------ TEXTAUSZUG ------

Wie orientiert man sich bloß im Straßenverkehr, wenn
man die Autos nicht sehen kann?
Wie bekommt man die Zahnpasta auf die Zahnbürste, wenn
man nicht sieht, wie viel Pasta aus der Tube quillt?
Wie steigt man Treppen, wenn man sie nicht sehen kann?
Und wie merkt man, dass die richtige Bushaltestelle
erreicht ist, wenn man nicht sieht, wo man gerade ist
und die Haltestelle nicht angesagt wird?
Diese und viele, viele Fragen mehr brannten den Schülerinnen
und Schülern der dritten und vierten Jahrgangsstufe
förmlich auf den Lippen, nachdem sie im HSU über
das Auge, das Sehen und Augenerkrankungen gesprochen
hatten. Das Arbeitsmaterial, Brillen, die eine Sehbehinderung
simulieren und viele Anregungen hatte uns der DBSV ‒
Deutscher Blinden- und Sehbehindertenverband e.V. ‒
kostenlos zur Verfügung gestellt. Gemeinsam mit
den HSU-Lehrerinnen besprachen diese Klassen bereits
im Vorfeld, wie das Auge funktioniert, wie sich Erkrankungen
am Auge äußern können und welche Probleme
Menschen mit einer Sehbehinderung haben. Schließlich
ist es nicht selten, dass Menschen erblinden oder ihre
Sehkraft deutlich eingeschränkt ist. Frau Falk,
die erste Vorsitzende für den Kreis Schleswig-Flensburg,
hatte die Begegnung Schule und Sehbehinderung angeregt
und organisiert.
Dann war es endlich soweit und drei Mitglieder des
DBSV kamen uns in der Schule besuchen. Hier konnten
unsere Schülerinnen und Schüler endlich alle Fragen
loswerden und bekamen viele sehr informative Antworten.
Mit viel Humor und einer großen Lebensfreude gaben uns
blinde und sehbehinderte Menschen einen Einblick in
ihren Alltag. Es wurde vermittelt, wie ein Leben ohne
Augenlicht gut gelingen kann und viele Hilfsmittel,
wie Lupe, sprechende Uhren und Telefone, besondere Gesellschaftsspiele
und Geldzählhilfen wurden gezeigt und ausprobiert.
Alle Kinder hatten sich mit der Braille-Schrift auseinandergesetzt
und schon probiert, in diesem Alphabet zu lesen und
zu schreiben. So ganz vorstellen, dass man nur mit den
Fingerspitzen die Buchstaben ertasten kann, konnten
sich einige Schüler aber dann doch nicht. Auf einem
Arbeitsbogen des DBSV war auch ein Satz geschrieben.

------

AUFGABE 1 ::
Nenne alle Fragen, mit denen der Textauszug über den Besuch des Blindenverbands an der Schule beginnt.
AUFGABE 2 ::
Setze den Bericht über den Besuch des Blindenverbands an der Schule nach seinem letzten Satz fort.
Das Material spielt hierfür keine Rolle.

------ BEREITGESTELLTE DATEN ------

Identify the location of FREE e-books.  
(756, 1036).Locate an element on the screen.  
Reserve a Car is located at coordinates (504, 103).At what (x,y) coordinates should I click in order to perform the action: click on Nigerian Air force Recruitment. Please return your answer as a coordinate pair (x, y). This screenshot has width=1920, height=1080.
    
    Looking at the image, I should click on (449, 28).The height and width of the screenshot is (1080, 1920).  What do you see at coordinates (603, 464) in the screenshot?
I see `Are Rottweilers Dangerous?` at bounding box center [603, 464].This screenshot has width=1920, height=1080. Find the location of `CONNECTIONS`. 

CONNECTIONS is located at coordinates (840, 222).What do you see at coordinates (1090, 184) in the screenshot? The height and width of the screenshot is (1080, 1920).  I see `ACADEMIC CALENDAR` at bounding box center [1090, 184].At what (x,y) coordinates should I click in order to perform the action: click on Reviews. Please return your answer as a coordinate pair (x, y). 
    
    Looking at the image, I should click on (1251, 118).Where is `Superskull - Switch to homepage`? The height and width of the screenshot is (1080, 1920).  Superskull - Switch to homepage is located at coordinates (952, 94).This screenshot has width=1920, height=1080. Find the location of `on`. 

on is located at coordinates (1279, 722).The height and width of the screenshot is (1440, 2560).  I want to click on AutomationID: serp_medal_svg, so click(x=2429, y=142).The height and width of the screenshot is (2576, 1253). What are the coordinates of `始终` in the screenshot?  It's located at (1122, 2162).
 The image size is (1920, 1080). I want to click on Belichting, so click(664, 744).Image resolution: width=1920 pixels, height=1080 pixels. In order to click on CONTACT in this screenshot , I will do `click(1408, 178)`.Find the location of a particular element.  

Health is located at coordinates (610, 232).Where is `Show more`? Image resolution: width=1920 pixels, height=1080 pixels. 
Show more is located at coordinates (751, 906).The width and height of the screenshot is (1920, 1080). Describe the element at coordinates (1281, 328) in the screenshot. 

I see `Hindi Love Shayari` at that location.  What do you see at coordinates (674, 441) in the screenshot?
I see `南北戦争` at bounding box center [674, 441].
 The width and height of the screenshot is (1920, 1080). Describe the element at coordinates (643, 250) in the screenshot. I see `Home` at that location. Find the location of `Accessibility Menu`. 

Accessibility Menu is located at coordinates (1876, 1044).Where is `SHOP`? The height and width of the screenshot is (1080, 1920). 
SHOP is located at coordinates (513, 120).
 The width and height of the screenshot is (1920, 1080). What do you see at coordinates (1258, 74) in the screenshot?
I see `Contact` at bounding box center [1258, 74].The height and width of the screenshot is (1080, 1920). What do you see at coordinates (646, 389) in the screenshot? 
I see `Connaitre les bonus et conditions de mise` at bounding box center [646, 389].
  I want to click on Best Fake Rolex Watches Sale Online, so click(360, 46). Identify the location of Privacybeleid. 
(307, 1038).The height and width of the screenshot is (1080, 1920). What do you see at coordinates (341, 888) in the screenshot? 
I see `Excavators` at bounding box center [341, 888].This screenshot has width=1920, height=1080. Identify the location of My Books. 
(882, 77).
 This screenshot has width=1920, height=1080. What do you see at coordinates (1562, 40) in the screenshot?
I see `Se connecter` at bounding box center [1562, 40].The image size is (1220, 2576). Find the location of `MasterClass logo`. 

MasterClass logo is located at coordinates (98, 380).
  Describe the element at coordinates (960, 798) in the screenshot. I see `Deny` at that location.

------

ERGEBNIS 1 ::
- Wie orientiert man sich bloß im Straßenverkehr, wenn man die Autos nicht sehen kann?
- Wie bekommt man die Zahnpasta auf die Zahnbürste, wenn man nicht sieht, wie viel Pasta aus der Tube quillt?
- Wie steigt man Treppen, wenn man sie nicht sehen kann?
- Und wie merkt man, dass die richtige Bushaltestelle erreicht ist, wenn man nicht sieht, wo man gerade ist und die Haltestelle nicht angesagt wird?

ERGEBNIS 2 ::
Ein Schüler der dritten Klasse flüsterte mir
vorher noch leise ins Ohr, wie dieser Satz lautete und
schließlich wurde er von unserem Besuch flink
ertastet und vorgelesen: „Da steht: Wie geht es
dir?“ Und nach einer Pause fügte er hinzu:
„Und jede Frage verdient auch eine Antwort! Mir
geht es großartig!“
Ein besonderes Erlebnis war es, mit einer besonderen
Schreibmaschine Braille- Schrift zu schreiben. Es war
eine fast mathematische Knobelei, denn die einzelnen
Punkte tragen Nummern und werden gemäß dieser
Nummerierung über die Tastatur in das Papier gestanzt.
Einige Schüler schrieben ihre Namen. Das war gar
nicht so einfach. Anschließend las unser blinder
Besuch vor, was die Schüler geschrieben hatten.
Und leider auch unsere Tippfehler ‒ aber das mit
einem breiten Lächeln im Gesicht.
Nachdem alle dritten und vierten Klassen diese Chance
auf ein Gespräch und das Ausprobieren verschiedener
Hilfsmittel genossen hatte, trafen wir uns alle in der
Aula. Dort wurden einige Spiele gespielt. Es galt, mit
einem Klingelfußball zwei sitzende Personen, die dem
Spieler verbal halfen, den Ball zu dirigieren, in Form
einer Acht zu umrunden. Anschließend spielten fast alle
Kinder eine Runde Kegelfußball. Obwohl wir noch kurz
vor dem Absenken der Augenbinde alle Kegel gesehen hatten,
war es gar nicht so leicht, sie tatsächlich auch zu
treffen.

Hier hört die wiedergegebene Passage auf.